Differenztastkopf: Aktiver massefreier Tastkopf.

Der Differenztastkopf ist eine Sonderform des aktiven Tastkopfes. Der Differenz- oder Differentialtastkopf misst die Differenz zweier Spannungspotentiale, ohne dabei die Oszilloskopmasse mit der zu untersuchenden Schaltung zu verbinden. Dadurch wird die Masseproblematik bei Oszilloskopen effektiv umgangen.

Aufbau Differenztastkopf

Die obige Abbildung zeigt das Prinzipschaltbild eines aktiven Differenztastkopfes. Das Schaltbild ist symbolisch zu verstehen, im Detail kann sich die Schaltung erheblich unterscheiden. Zentrales Element ist ein Operationsverstärker, der eine differentielle Spannung an den BNC-Pin des Oszilloskops weiterführt (rechts im Bild). Die Oszilloskop-Masse ist an der gekennzeichneten Stelle mit dem differentiellen Tastkopf verbunden. Ein einzelner Operationsverstärker führt bei einer hohen Verstärkung zu einer hohen Eingangsimpedanz, die Schaltung würde dadurch unnötig belastet. Dies vermeidet man, indem man dem Operationsverstärker zwei weitere vorschaltet. Die Eingangsimpedanz des Tastkopfes bleibt dadurch niedrig trotz guter Verstärkungsleistung. Der negative Anschluss an jedem Operationsverstärker stellt den Eingang zum differentiellen Abgreifen dar.
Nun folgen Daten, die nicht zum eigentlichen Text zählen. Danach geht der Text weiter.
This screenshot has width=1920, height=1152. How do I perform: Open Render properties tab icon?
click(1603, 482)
Darstellung Zusatzkontakte am BNC-Stecker.

BNC-Anschluss am Oszilloskop mit Zusatzkontakten.

Die Operationsverstärker müssen mit einer Betriebsspannung versorgt werden, sie sind also aktiv gespeist. Dies kann durch Batterien im Differenztastkopf geschehen oder durch Zusatzanschlüsse neben dem BNC-Stecker. Jeder Operationsverstärker hat nur einen bestimmten validen Spannungsbereich, in dem er arbeiten kann. Im Zweifelsfall kann die Eingangsspannung nicht die Batteriespannung übersteigen. Daher erklärt sich, dass aktive Tastkopfe einen geringeren Messbereich als die passiven Vertreter haben.
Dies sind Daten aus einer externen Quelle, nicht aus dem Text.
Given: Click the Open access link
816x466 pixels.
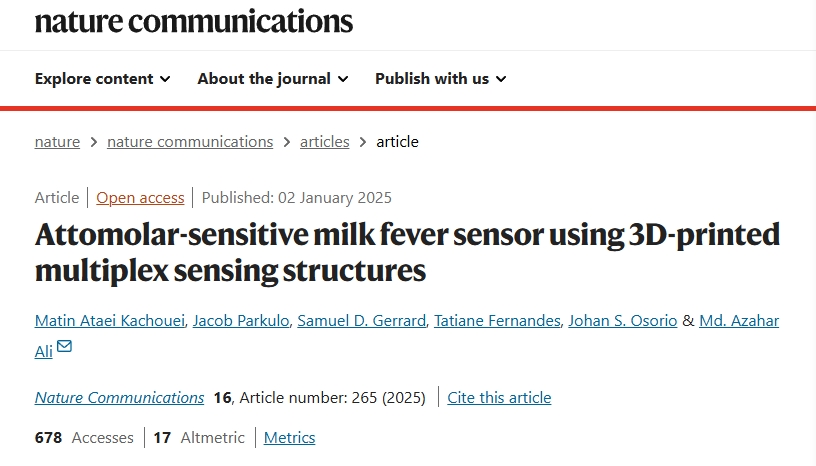Looking at the screenshot, I should [x=140, y=198].
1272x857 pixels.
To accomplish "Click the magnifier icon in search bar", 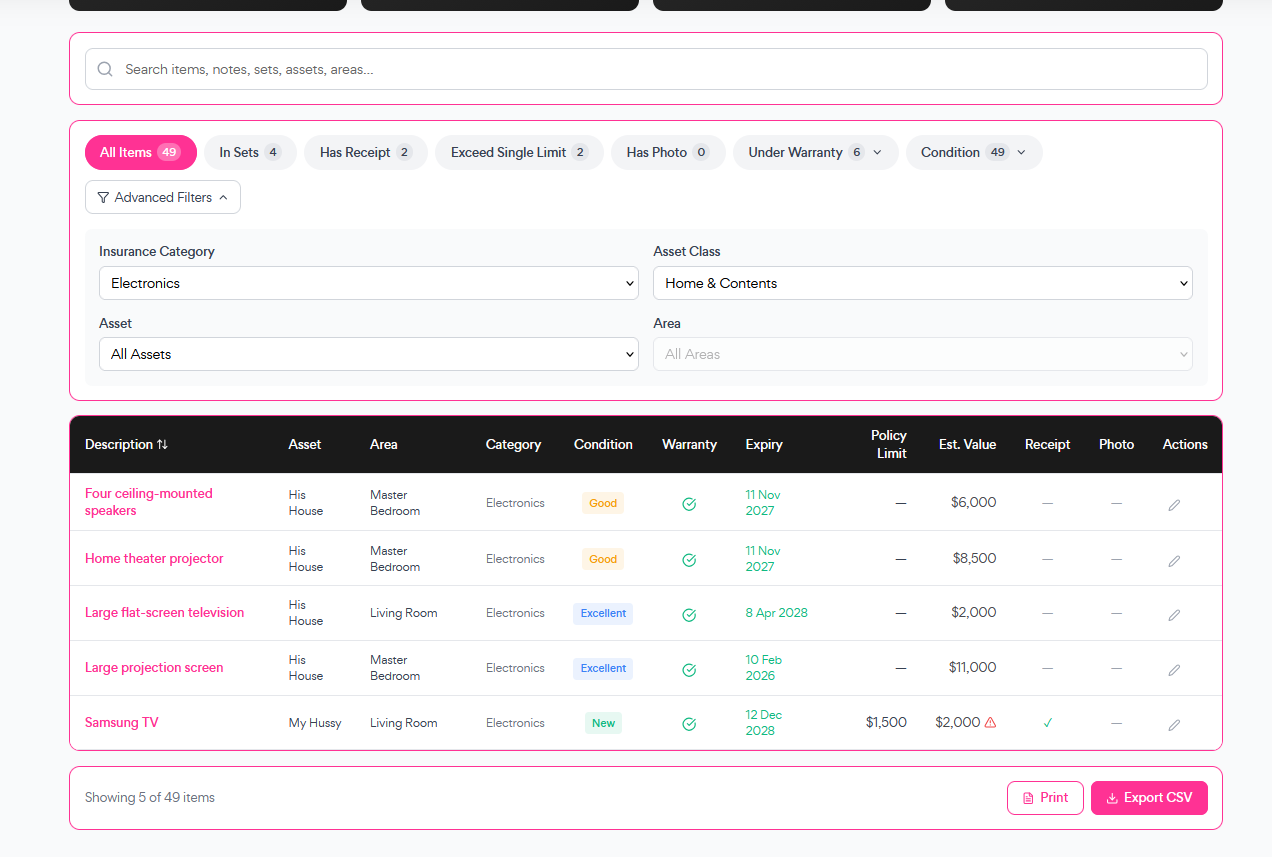I will pyautogui.click(x=105, y=70).
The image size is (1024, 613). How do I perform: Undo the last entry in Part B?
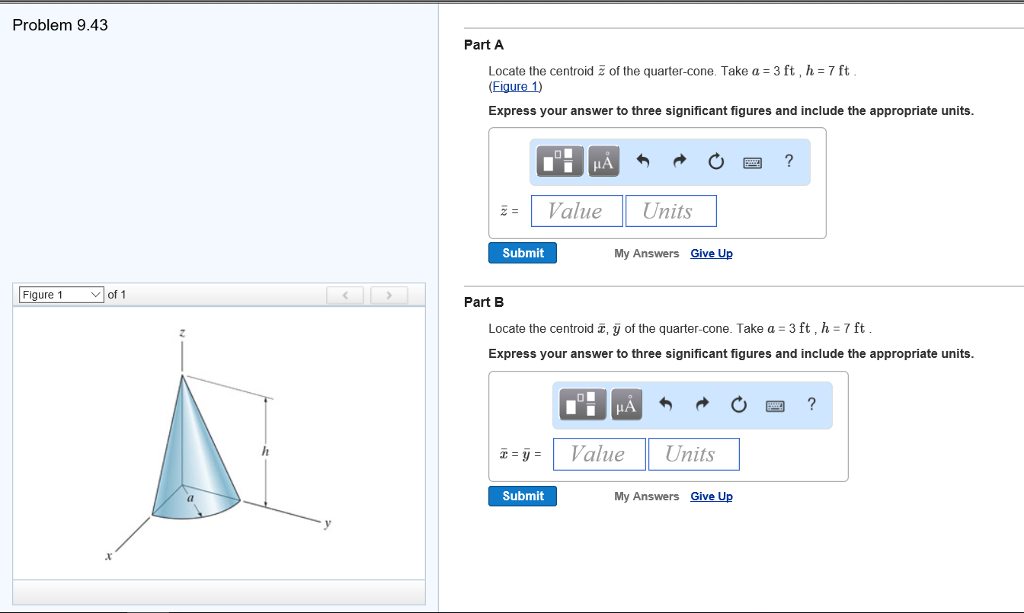pyautogui.click(x=666, y=404)
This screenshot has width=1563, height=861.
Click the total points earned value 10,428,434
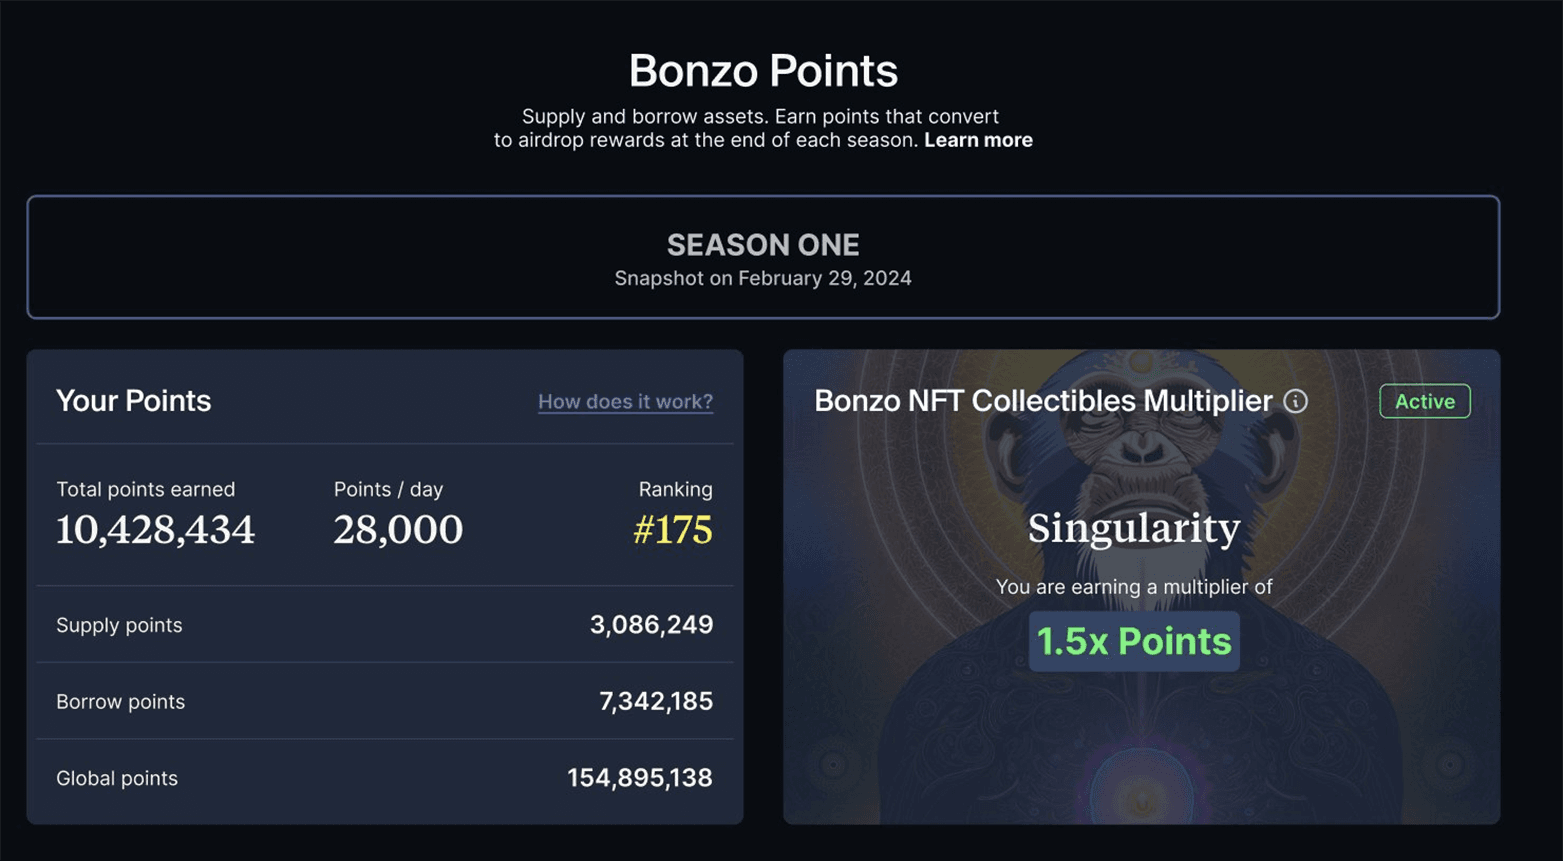pos(156,530)
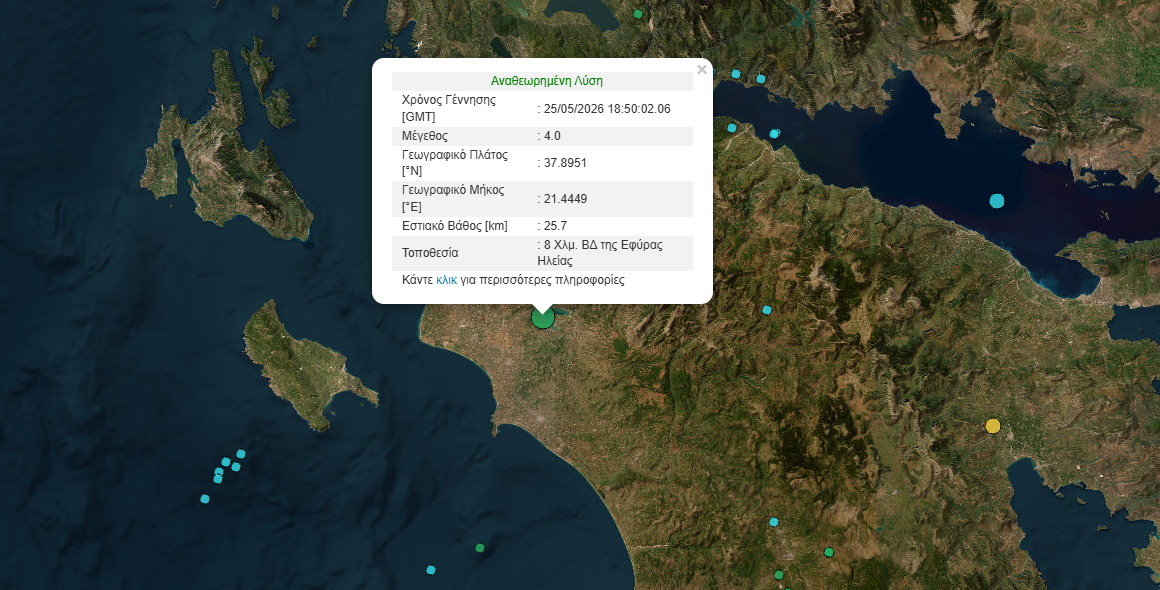Click the northernmost cyan marker of the offshore cluster
The width and height of the screenshot is (1160, 590).
[240, 454]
In der Praxis sind Differenztastköpfe noch komplexer aufgebaut, um Stabilitätsproblemen aus dem Weg zu gehen. Daniel Kramnik empfiehlt in seinem Blog (englischsprachig), statt zwei Operationsverstärkern je zwei Source-Follower (Drainschaltungen) mit Transistoren einzusetzen. Dadurch erreicht man eine niedrige Eingangsimpedanz und vermeidet Rückkopplungen der Operationsverstärker. Auf seiner Seite gibt er Tipps für den Selbstbau von aktiven Tastköpfen, einen Beispielschaltplan und Eagle-Files zum Nachbauen.

Im Signal-Path-Blog auf Youtube gibt es ein interessantes Video, in dem ein 25GHz Hochfrequenz-Tastkopf auseinander gebaut wird. Spezielle Halbleitertechnologien kommen zum Einsatz um solche Probes zu fertigen. Außerdem verfügt ein solcher Tastkopf über einen Prozessor und Digitalelektronik zur Speicherung von Kalibrierkurven.